Anyone with derby results?


----------



## TimThurby (May 22, 2004)

Am Results:
1st Hawkeye's Red Wing O/H Alex Washburn
2nd Blackhorse Genuine Facsimile O/H Susan Krechel
3rd FC Riparian Windfall O/H Cliff Garland
4th Coolwater's Hurricane Alley O/H Alex Washburn
RJam Ten Bears Road Trip O/H Mike Judas
Jam AFC Cache La Poudre Osmerus O/H John Goettl
Jam Sand Valleys Blew Star O/Scott Butler H/Bruce Ahlers
Jam Coolwaters Hawkeye Legend O/H Alex Washburn

Derby Results through the grapevine:
1st Choco O/H Don Brawley
2nd Micro O/H Tom Bogusky
3rd Serra H/Dex Doolittle
4th Sweet O/H Linda Bogusky
RJam ??? Jimmie Darnell
Jam


----------



## chocoholic (Jul 1, 2009)

thanks for the results tim, really appreciate it!


----------



## TMURRAY (Feb 17, 2005)

Congrats to Tim, Shannon and Bones on the Qual 3rd!


----------



## weebegoldens (Jan 25, 2005)

Congratulations to Andy/John and Lucy!!!!


----------



## Beverly Burns (Apr 20, 2006)

John and Andy...A big Congrats. to you with Lucy's Open win! A very proud moment indeed! Gotta love those red dogs....especially the little girls.


----------



## Boondux (Feb 10, 2006)

TimThurby said:


> Open callbacks to the 3rd: 1, 3, 6-9, 22, 26, 27, 30, 32, 39, 42
> 
> Qualifying results:
> 1st #6 Blackhorse The Mishap O/Oliver & Susan Krechel H/Oliver Krechel
> ...


Congrats on the Qualifying 3rd, Tim!
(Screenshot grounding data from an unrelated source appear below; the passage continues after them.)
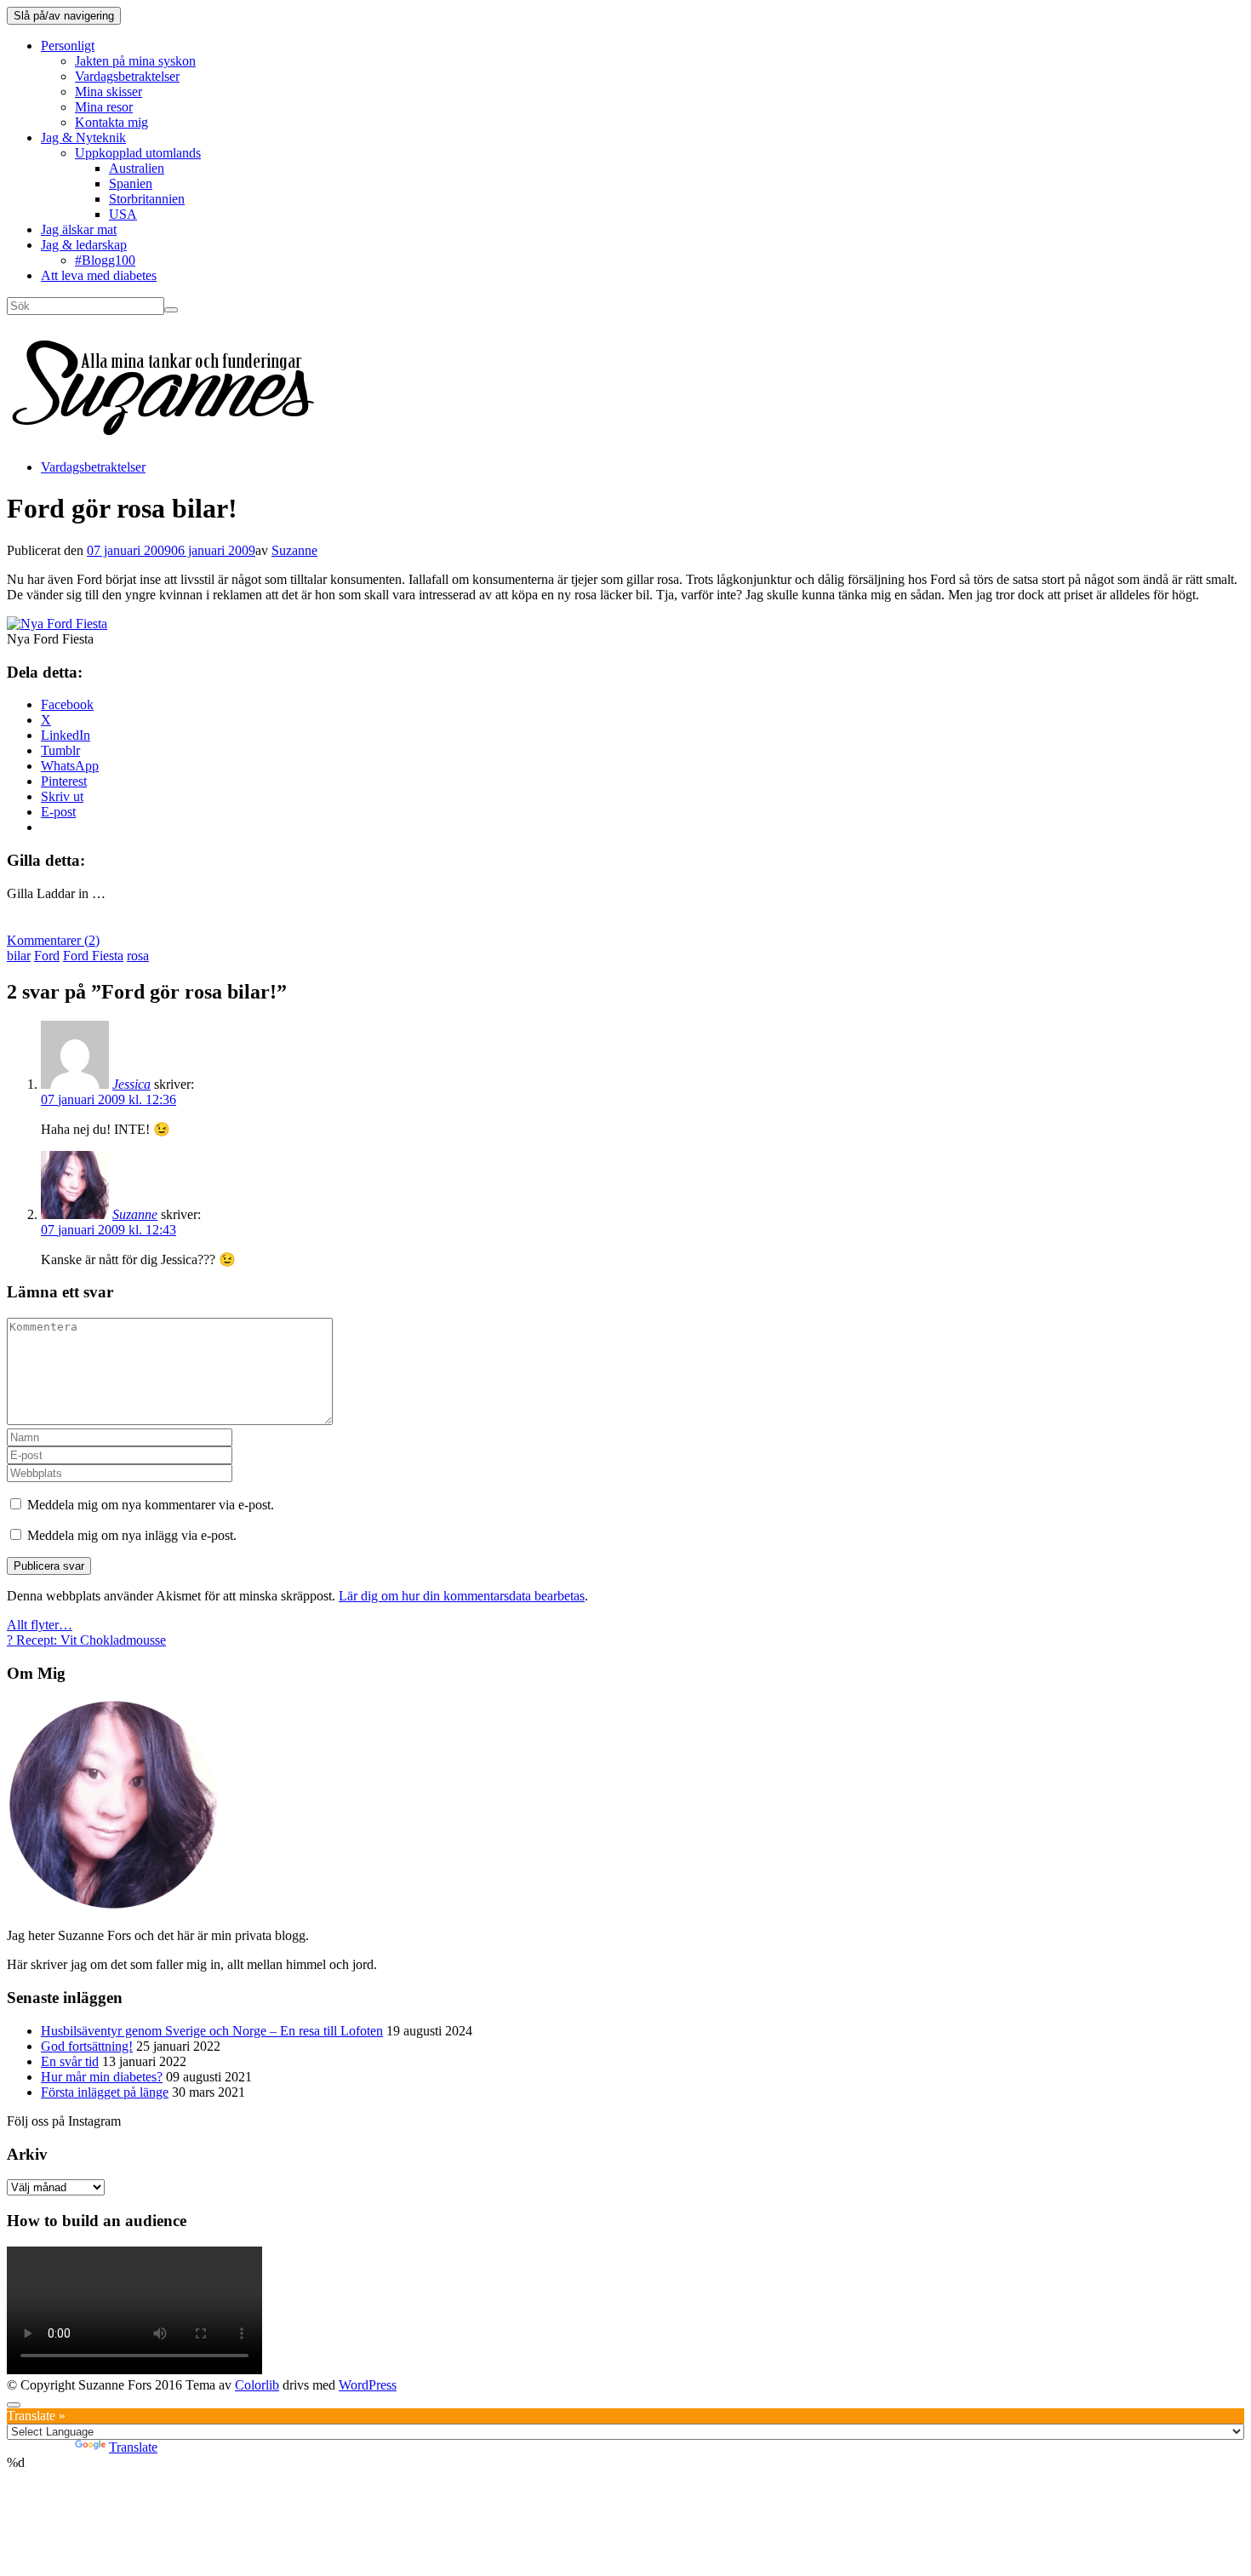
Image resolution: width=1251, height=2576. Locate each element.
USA (123, 214)
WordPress (368, 2385)
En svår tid (70, 2061)
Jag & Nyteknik (83, 137)
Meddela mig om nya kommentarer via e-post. (150, 1504)
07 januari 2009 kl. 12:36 (108, 1099)
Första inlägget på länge (105, 2092)
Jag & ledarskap (84, 245)
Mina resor (104, 107)
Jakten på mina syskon (135, 61)
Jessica (131, 1084)
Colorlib (257, 2385)
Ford (47, 955)
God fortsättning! (87, 2046)
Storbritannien (147, 199)
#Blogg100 (105, 260)
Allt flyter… (39, 1624)
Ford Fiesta (93, 955)
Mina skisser (108, 91)
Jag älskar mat (79, 229)
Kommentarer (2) (53, 940)
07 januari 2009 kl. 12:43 (108, 1229)
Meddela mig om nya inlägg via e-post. (132, 1535)
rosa (138, 955)
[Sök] (171, 309)
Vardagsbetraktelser (127, 76)
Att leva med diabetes (99, 275)
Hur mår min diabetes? (102, 2076)
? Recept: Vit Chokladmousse (86, 1640)
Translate (133, 2447)
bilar (19, 955)
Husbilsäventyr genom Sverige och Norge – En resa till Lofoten (212, 2031)
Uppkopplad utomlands (138, 153)
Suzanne (294, 550)
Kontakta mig (111, 122)
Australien (136, 168)
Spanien (130, 183)
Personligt (67, 45)
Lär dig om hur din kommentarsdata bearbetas (462, 1596)
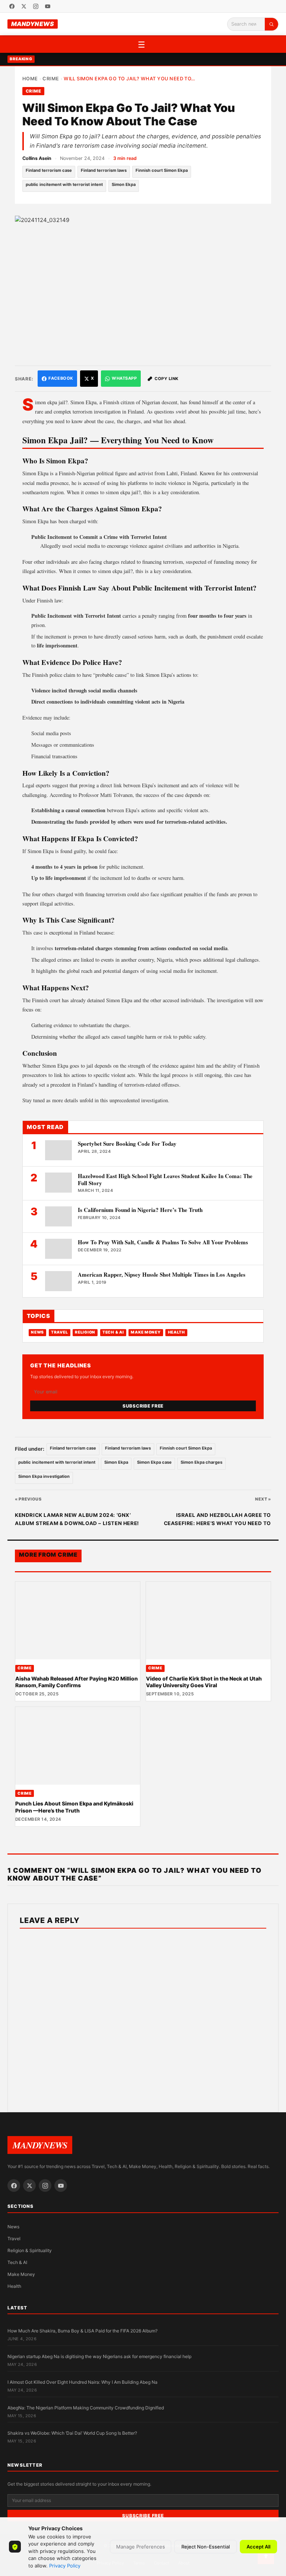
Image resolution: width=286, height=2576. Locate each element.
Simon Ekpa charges (201, 1462)
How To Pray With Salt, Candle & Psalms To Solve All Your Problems (163, 1242)
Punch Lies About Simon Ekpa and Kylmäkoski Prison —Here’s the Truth (74, 1806)
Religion (85, 1332)
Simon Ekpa (124, 184)
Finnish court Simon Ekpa (162, 170)
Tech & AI (113, 1332)
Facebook (60, 378)
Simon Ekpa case (154, 1462)
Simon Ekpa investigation (44, 1476)
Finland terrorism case (49, 170)
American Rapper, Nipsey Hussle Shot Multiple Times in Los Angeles (161, 1274)
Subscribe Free (143, 1406)
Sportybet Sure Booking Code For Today (127, 1143)
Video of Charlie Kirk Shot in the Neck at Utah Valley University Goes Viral (204, 1681)
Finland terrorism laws (104, 170)
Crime (50, 78)
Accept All (258, 2547)
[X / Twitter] (23, 6)
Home (30, 78)
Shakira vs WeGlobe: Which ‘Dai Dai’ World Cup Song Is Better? (72, 2433)
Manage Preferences (140, 2547)
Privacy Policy (64, 2566)
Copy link (167, 378)
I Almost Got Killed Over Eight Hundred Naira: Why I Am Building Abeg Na (82, 2382)
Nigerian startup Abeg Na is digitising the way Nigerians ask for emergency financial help (99, 2356)
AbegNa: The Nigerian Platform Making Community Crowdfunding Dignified (85, 2408)
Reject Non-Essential (205, 2547)
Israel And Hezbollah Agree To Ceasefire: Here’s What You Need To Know (217, 1520)
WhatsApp (124, 378)
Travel (59, 1332)
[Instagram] (35, 6)
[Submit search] (271, 24)
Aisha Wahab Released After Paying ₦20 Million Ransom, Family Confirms (76, 1681)
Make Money (146, 1332)
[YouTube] (47, 6)
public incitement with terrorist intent (64, 184)
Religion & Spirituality (29, 2250)
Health (176, 1332)
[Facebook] (11, 6)
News (37, 1332)
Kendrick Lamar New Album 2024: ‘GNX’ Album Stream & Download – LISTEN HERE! (77, 1519)
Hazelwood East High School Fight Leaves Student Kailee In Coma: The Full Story (165, 1179)
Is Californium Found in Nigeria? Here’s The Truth (140, 1210)
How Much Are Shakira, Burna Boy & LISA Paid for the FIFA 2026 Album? (82, 2331)
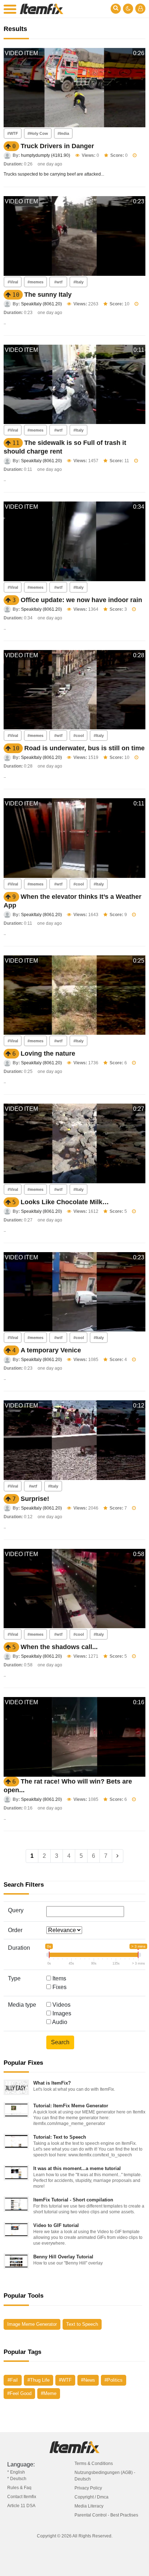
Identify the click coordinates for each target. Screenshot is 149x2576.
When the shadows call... (59, 1647)
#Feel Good (19, 2393)
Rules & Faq (19, 2487)
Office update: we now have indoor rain (81, 600)
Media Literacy (88, 2506)
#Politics (114, 2380)
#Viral (13, 282)
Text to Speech (82, 2324)
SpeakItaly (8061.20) (41, 303)
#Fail (13, 2380)
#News (88, 2380)
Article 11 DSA (21, 2505)
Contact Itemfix (21, 2496)
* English (16, 2472)
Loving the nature (48, 1053)
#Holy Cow (37, 133)
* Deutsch (16, 2478)
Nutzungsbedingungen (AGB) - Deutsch (104, 2476)
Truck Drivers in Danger (57, 146)
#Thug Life (38, 2380)
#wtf (58, 282)
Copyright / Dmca (91, 2497)
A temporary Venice (51, 1350)
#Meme (48, 2393)
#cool (78, 735)
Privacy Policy (88, 2488)
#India (63, 133)
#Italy (78, 282)
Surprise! (35, 1498)
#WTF (12, 133)
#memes (35, 282)
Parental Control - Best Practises (106, 2515)
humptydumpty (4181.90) (45, 155)
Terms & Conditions (93, 2463)
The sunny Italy (48, 294)
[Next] (117, 1856)
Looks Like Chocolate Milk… (65, 1202)
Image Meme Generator (32, 2324)
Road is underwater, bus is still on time (84, 748)
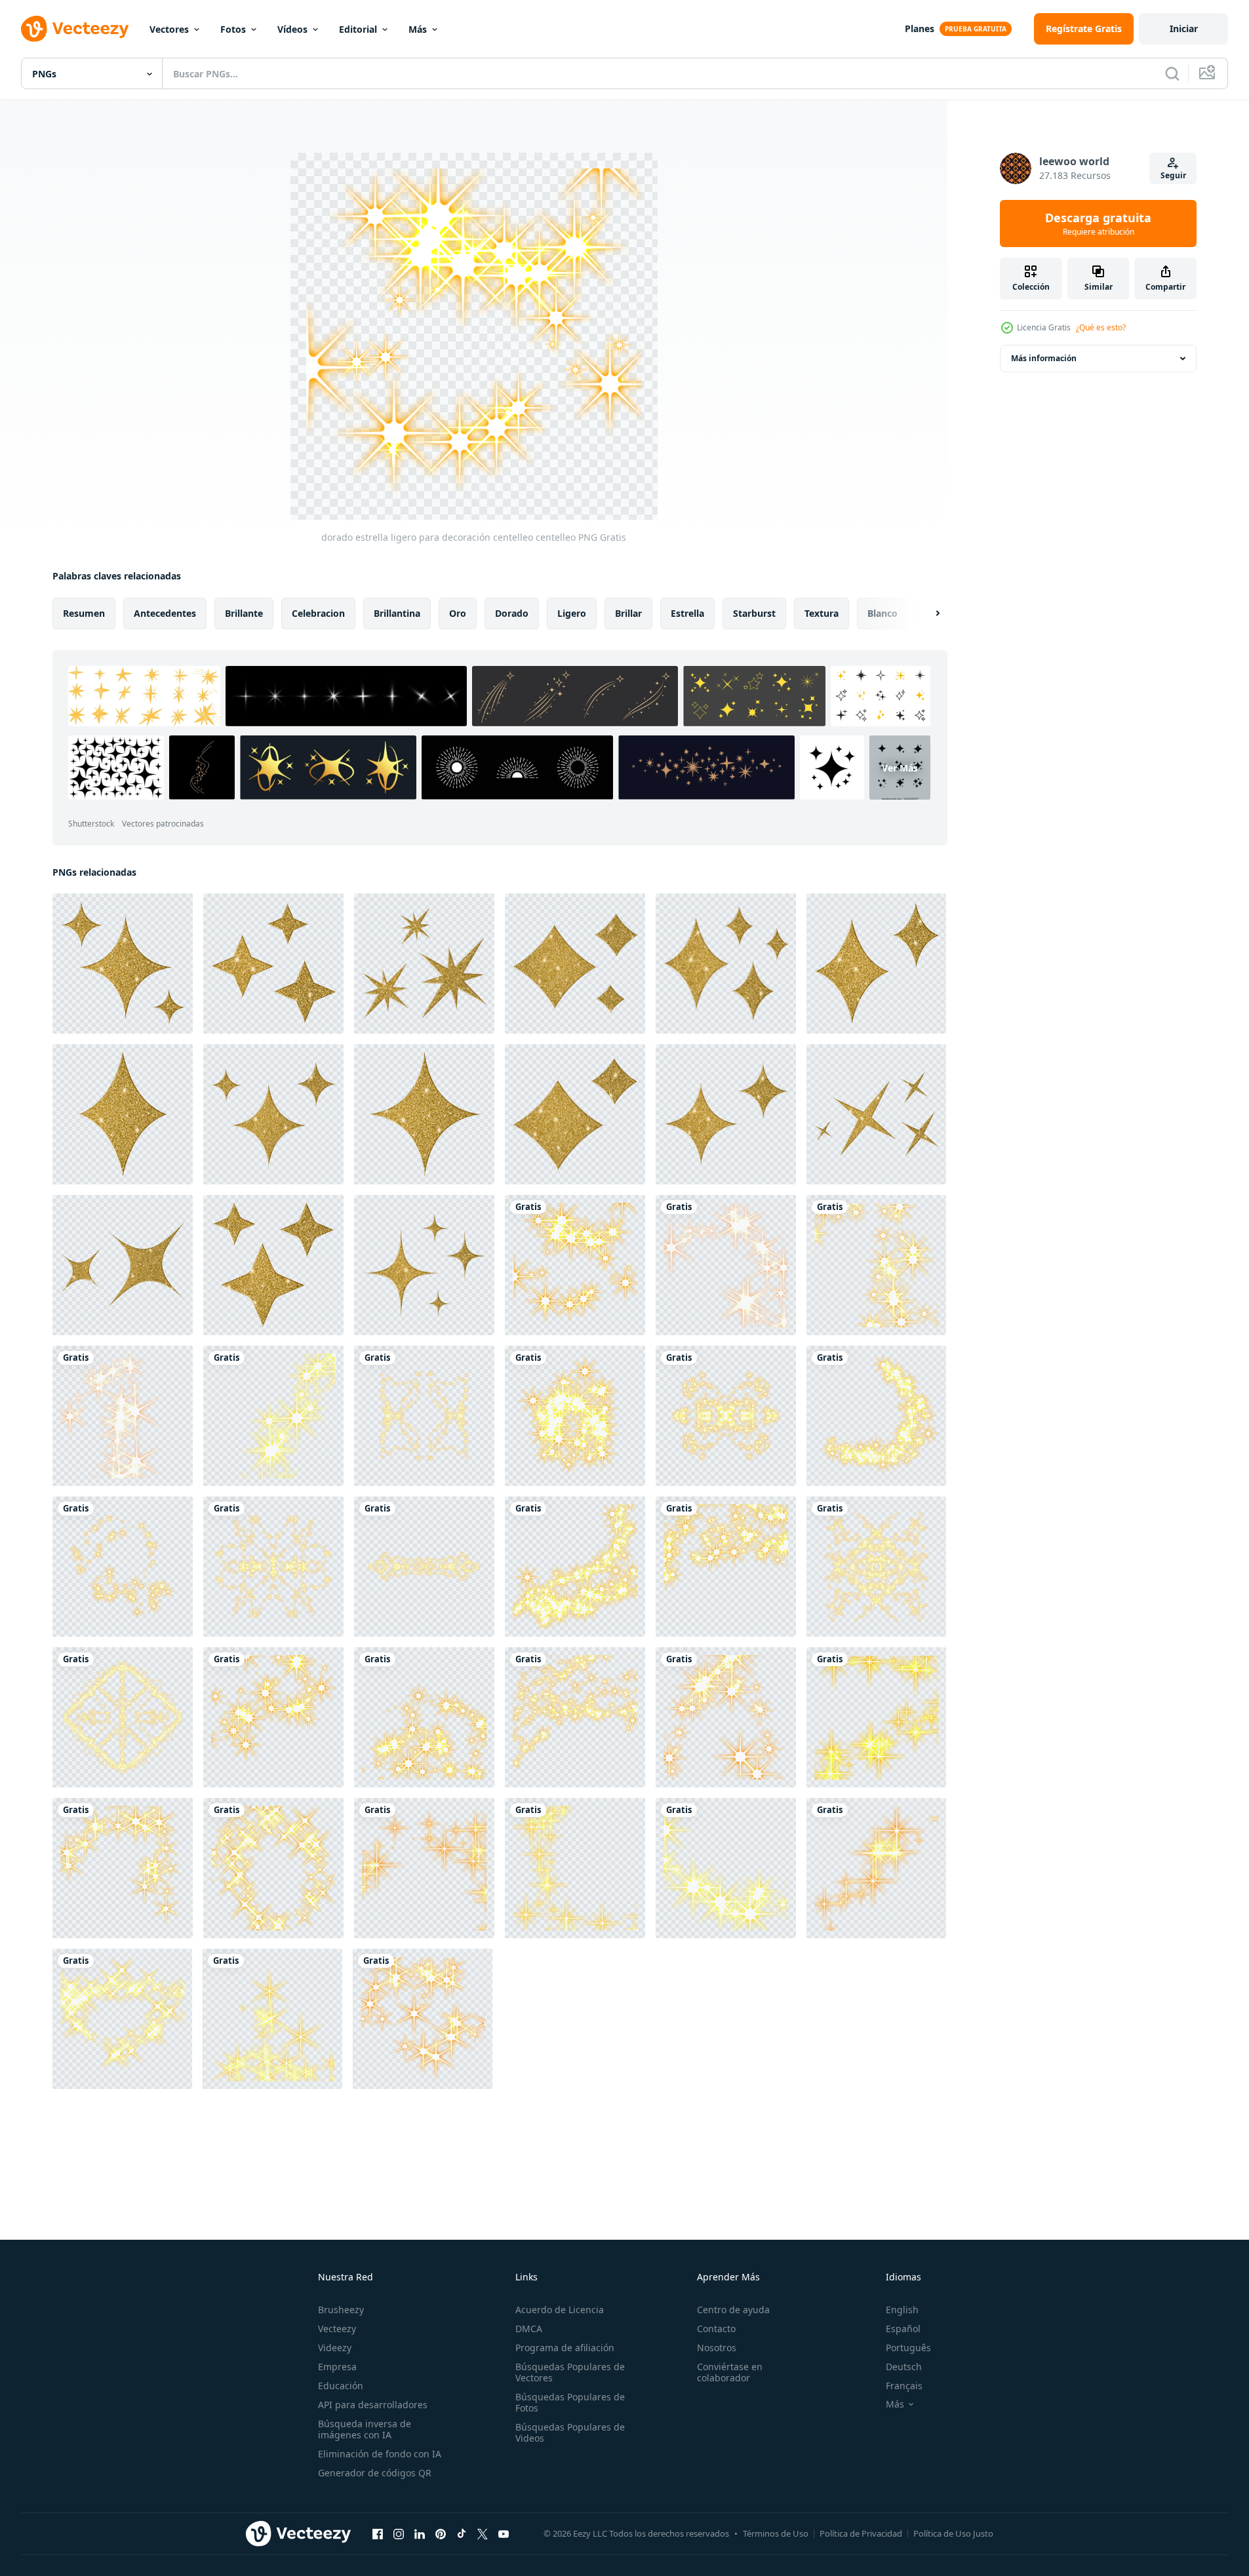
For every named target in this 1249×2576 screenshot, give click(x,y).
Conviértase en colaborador (730, 2372)
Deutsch (904, 2366)
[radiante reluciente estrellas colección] (424, 1114)
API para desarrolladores (372, 2404)
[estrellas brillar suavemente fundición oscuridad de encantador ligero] (575, 1868)
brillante (244, 613)
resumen (84, 613)
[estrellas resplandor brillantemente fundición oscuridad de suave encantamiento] (726, 1717)
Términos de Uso (775, 2533)
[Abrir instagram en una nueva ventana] (398, 2533)
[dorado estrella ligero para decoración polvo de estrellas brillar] (122, 1566)
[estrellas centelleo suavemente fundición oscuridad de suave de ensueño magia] (273, 1416)
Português (908, 2347)
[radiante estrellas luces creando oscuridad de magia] (272, 2019)
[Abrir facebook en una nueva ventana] (377, 2533)
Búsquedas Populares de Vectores (570, 2372)
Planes (919, 28)
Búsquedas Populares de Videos (570, 2432)
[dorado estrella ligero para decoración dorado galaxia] (876, 1416)
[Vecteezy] (75, 29)
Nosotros (716, 2347)
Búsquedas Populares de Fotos (570, 2402)
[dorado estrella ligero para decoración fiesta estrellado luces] (726, 1566)
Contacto (716, 2328)
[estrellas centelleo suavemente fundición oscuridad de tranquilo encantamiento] (726, 1265)
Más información (1044, 358)
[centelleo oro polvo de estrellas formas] (876, 963)
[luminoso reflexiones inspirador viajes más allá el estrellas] (876, 1717)
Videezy (334, 2347)
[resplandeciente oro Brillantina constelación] (575, 963)
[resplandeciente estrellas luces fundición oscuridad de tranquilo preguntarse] (122, 1868)
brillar (628, 613)
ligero (571, 613)
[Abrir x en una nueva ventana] (482, 2533)
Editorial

Also congrats to Ricky & Cliff on the Am 3rd.


----------



## JS (Oct 27, 2003)

Nice fluffy dog! 

Congratulations to Lucy and John & Andy!

JS


----------



## George C. Tull (Aug 25, 2006)

Thanks guys.


----------



## goldngirl (Nov 10, 2009)

Wow.....Congratulations Andy and John and ofcourse Melanie too! 
Great ,great accomplishment and just great for all owners of "Rugs" !

Michelle & Dixie


----------



## okvet (Jun 20, 2006)

A Big congrats to handler Alex and Red Wing and Owner Garva Barnes on winning the Am.


----------